>> begin
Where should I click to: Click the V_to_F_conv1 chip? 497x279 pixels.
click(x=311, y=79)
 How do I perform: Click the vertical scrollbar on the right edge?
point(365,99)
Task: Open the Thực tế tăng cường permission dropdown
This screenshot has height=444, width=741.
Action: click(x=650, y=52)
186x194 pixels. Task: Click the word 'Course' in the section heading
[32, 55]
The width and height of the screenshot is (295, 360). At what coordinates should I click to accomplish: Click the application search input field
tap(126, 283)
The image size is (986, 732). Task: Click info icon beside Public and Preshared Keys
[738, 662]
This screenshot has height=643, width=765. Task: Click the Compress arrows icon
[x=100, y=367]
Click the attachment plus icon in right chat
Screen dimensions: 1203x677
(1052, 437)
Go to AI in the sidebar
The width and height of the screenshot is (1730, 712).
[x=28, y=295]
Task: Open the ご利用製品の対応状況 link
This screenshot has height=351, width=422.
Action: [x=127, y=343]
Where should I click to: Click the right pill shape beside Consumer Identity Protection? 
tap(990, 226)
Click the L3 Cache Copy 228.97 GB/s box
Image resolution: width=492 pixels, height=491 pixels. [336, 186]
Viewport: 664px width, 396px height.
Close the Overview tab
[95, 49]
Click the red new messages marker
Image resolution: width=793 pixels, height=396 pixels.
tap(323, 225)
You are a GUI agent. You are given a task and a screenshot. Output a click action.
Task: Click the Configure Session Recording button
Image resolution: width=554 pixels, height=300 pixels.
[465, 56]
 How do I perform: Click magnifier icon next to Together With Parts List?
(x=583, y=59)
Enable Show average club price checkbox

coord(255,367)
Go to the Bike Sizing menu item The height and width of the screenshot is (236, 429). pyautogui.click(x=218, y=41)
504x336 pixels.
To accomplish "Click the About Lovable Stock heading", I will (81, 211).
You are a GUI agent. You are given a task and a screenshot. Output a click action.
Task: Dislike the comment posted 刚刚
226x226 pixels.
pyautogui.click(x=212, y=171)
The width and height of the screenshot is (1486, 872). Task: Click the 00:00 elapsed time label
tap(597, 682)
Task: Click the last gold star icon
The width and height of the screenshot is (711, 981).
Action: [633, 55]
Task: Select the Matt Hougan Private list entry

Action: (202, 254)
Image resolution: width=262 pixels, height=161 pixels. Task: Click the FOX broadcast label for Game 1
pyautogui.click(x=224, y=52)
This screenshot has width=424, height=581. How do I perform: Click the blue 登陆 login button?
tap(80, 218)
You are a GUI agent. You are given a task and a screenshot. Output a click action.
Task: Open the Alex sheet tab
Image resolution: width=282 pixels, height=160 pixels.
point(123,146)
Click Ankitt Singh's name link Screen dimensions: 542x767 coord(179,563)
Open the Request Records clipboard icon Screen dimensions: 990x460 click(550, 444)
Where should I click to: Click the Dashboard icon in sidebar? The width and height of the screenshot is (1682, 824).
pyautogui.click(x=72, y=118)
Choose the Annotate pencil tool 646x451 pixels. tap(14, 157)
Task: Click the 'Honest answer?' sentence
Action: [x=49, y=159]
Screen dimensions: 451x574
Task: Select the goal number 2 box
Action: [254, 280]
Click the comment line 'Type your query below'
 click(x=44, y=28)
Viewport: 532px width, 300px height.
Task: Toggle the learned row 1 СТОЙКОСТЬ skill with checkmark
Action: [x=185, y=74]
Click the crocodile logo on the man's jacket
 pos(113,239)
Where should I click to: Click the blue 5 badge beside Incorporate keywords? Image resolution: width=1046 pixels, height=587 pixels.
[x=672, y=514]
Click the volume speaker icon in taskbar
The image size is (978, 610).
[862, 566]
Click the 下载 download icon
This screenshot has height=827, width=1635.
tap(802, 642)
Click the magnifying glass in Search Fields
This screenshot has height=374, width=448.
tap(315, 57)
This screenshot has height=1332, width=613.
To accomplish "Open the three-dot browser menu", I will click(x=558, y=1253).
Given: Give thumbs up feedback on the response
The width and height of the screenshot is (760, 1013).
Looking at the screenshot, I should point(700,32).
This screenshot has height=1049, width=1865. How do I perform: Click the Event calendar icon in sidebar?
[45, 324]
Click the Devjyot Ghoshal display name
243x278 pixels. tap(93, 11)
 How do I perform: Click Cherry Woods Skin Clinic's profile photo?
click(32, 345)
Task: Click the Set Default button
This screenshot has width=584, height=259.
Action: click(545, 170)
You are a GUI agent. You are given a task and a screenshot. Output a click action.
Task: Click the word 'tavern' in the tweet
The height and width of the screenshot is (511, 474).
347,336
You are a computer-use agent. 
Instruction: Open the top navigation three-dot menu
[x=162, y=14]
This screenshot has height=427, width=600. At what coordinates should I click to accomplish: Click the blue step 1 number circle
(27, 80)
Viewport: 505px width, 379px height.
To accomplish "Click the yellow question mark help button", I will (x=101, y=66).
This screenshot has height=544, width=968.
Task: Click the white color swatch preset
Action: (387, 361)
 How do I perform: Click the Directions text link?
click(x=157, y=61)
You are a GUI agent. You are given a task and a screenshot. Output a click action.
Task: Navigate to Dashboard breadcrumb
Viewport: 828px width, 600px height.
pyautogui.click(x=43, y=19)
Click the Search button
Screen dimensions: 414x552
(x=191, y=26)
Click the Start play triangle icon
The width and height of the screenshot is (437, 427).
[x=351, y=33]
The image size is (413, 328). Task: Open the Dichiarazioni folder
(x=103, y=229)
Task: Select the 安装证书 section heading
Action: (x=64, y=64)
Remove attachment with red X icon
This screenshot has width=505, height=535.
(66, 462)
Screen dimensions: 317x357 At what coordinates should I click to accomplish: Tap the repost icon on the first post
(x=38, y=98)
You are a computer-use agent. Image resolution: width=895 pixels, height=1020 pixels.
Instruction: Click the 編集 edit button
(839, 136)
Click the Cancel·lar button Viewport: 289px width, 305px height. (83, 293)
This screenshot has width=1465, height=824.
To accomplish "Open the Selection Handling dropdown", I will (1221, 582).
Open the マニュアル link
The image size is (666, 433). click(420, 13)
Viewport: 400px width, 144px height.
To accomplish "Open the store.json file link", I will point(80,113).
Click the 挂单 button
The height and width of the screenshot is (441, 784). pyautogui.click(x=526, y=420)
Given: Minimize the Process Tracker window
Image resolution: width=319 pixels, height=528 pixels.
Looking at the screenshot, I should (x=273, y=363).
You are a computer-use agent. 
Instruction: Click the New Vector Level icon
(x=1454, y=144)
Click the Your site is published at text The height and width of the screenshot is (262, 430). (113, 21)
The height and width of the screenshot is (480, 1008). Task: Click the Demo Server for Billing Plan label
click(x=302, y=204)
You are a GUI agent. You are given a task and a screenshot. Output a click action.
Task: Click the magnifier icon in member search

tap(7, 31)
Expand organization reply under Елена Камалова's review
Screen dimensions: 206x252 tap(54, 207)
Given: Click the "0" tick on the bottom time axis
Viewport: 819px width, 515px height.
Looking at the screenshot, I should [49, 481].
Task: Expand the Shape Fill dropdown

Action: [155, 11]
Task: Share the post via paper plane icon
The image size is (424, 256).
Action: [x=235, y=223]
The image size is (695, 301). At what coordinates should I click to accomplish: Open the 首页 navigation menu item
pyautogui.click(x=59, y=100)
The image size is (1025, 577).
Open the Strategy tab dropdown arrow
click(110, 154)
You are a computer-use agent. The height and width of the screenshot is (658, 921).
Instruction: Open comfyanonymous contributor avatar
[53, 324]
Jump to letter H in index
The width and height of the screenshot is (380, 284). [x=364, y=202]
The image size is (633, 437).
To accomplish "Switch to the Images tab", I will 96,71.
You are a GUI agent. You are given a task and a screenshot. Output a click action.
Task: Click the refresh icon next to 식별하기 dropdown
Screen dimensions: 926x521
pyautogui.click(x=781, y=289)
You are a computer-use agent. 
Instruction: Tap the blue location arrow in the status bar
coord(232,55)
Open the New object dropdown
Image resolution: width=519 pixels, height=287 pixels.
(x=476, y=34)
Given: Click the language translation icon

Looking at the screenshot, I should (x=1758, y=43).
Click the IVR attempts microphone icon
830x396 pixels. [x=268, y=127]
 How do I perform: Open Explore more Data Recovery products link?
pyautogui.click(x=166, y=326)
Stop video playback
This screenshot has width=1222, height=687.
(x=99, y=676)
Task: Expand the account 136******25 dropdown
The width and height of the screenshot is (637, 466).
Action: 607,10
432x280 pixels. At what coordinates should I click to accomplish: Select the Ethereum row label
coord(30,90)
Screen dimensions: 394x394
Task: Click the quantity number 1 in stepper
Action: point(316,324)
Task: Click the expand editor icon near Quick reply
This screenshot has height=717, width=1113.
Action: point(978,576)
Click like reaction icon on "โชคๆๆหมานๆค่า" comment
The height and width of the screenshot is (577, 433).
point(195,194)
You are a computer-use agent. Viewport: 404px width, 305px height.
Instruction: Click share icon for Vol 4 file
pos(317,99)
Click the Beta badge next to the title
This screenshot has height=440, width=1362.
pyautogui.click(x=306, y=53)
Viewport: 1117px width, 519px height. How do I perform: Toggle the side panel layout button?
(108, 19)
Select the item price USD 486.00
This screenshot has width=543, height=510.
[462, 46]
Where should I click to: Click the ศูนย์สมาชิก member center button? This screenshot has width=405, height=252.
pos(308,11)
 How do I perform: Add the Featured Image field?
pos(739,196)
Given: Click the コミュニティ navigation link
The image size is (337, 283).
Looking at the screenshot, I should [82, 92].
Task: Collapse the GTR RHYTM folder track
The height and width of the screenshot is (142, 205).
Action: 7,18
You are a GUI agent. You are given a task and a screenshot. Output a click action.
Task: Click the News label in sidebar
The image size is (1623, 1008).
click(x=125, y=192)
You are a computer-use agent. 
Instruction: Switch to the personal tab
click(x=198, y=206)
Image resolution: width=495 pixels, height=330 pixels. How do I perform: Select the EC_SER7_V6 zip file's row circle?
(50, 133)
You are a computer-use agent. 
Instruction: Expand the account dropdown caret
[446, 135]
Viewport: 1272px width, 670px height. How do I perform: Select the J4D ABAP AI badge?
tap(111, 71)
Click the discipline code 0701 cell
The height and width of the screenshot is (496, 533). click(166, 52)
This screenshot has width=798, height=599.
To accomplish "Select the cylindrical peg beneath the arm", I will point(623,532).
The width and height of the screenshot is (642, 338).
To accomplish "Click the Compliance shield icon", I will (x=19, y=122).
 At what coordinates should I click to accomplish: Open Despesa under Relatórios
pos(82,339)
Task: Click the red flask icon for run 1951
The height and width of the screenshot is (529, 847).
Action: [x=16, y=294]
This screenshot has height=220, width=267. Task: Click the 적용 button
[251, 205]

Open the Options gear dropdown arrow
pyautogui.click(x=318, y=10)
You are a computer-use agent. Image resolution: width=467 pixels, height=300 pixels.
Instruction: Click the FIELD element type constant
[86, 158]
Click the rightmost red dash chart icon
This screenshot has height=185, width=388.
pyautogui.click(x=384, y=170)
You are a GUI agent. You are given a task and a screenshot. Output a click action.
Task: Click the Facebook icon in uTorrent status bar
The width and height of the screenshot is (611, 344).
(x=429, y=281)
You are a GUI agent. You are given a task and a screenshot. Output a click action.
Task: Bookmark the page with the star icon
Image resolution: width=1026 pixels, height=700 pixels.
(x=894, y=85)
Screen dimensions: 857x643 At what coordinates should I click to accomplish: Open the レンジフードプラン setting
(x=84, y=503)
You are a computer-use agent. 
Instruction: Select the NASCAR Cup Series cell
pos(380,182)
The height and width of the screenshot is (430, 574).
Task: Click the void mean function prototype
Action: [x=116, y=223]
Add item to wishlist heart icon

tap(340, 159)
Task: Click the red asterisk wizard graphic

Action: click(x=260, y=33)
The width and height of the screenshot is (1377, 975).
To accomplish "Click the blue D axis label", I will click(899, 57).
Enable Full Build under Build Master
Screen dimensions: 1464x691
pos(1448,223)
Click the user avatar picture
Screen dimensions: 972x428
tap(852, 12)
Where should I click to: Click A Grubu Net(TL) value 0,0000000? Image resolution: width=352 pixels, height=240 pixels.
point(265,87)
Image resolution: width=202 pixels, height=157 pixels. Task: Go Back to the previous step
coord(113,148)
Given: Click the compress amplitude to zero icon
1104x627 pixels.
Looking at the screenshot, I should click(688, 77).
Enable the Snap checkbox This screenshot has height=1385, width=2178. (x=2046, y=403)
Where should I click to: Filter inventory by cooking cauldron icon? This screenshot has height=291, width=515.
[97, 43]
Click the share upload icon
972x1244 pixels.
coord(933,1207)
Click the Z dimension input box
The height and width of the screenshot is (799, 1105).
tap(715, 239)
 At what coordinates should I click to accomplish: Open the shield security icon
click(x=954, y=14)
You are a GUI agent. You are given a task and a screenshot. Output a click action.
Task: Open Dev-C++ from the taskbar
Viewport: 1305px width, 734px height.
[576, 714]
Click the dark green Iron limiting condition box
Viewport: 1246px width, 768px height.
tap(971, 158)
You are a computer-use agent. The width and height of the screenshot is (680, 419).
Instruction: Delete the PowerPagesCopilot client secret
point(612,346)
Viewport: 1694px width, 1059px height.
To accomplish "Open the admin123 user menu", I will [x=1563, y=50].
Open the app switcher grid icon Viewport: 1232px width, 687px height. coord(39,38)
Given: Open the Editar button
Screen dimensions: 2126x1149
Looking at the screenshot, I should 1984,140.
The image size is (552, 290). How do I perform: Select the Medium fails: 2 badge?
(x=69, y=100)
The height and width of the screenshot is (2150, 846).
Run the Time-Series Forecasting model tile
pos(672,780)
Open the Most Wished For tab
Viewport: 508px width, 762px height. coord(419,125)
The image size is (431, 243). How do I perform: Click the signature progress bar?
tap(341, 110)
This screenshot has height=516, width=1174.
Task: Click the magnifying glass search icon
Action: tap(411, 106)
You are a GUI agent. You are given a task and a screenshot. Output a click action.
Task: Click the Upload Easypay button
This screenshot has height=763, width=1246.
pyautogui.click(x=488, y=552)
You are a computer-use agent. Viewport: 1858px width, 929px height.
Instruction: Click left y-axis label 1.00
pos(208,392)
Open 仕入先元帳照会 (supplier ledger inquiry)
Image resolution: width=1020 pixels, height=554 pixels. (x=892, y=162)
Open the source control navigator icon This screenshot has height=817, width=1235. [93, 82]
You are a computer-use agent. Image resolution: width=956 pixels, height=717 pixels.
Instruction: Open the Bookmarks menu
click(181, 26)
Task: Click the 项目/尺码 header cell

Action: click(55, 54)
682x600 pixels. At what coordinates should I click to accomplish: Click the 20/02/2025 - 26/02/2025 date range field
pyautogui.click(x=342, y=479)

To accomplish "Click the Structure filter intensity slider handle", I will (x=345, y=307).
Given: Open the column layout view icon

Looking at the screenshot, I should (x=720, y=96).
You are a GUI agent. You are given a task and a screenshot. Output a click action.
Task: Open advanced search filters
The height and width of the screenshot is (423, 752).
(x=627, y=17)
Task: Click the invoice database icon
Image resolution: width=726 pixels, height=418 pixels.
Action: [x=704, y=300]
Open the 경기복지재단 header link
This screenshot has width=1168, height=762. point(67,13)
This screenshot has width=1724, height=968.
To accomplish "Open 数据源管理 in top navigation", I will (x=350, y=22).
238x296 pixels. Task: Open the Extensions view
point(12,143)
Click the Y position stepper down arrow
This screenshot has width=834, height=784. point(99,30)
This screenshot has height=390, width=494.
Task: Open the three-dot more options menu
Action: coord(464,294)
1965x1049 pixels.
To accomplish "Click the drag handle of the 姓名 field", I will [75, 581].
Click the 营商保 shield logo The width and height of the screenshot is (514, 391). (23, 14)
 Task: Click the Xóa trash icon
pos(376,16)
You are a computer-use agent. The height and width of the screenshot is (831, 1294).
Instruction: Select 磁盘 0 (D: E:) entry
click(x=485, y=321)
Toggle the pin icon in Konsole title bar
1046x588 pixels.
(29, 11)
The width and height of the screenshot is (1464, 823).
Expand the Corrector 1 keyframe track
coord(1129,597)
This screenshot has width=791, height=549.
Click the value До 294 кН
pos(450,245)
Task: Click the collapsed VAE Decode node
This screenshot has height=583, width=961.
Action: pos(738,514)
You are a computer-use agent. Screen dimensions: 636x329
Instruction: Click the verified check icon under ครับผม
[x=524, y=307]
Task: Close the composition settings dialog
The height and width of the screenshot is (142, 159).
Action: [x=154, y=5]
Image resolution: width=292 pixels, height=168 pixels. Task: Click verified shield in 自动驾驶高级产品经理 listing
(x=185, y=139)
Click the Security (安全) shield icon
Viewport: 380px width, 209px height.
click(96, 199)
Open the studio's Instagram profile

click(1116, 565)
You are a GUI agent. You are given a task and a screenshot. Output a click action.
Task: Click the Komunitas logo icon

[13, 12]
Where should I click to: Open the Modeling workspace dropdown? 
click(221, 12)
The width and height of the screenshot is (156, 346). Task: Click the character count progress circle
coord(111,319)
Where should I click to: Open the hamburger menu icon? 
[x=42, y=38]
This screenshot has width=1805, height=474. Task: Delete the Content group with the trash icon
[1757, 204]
>> end
Copy out the material above without any change, beginning with the line that contains "Click the comment" and continuing through the line that contains "pos(113,239)".

Click the comment line 'Type your query below'
 click(x=44, y=28)
Viewport: 532px width, 300px height.
Task: Toggle the learned row 1 СТОЙКОСТЬ skill with checkmark
Action: [x=185, y=74]
Click the crocodile logo on the man's jacket
 pos(113,239)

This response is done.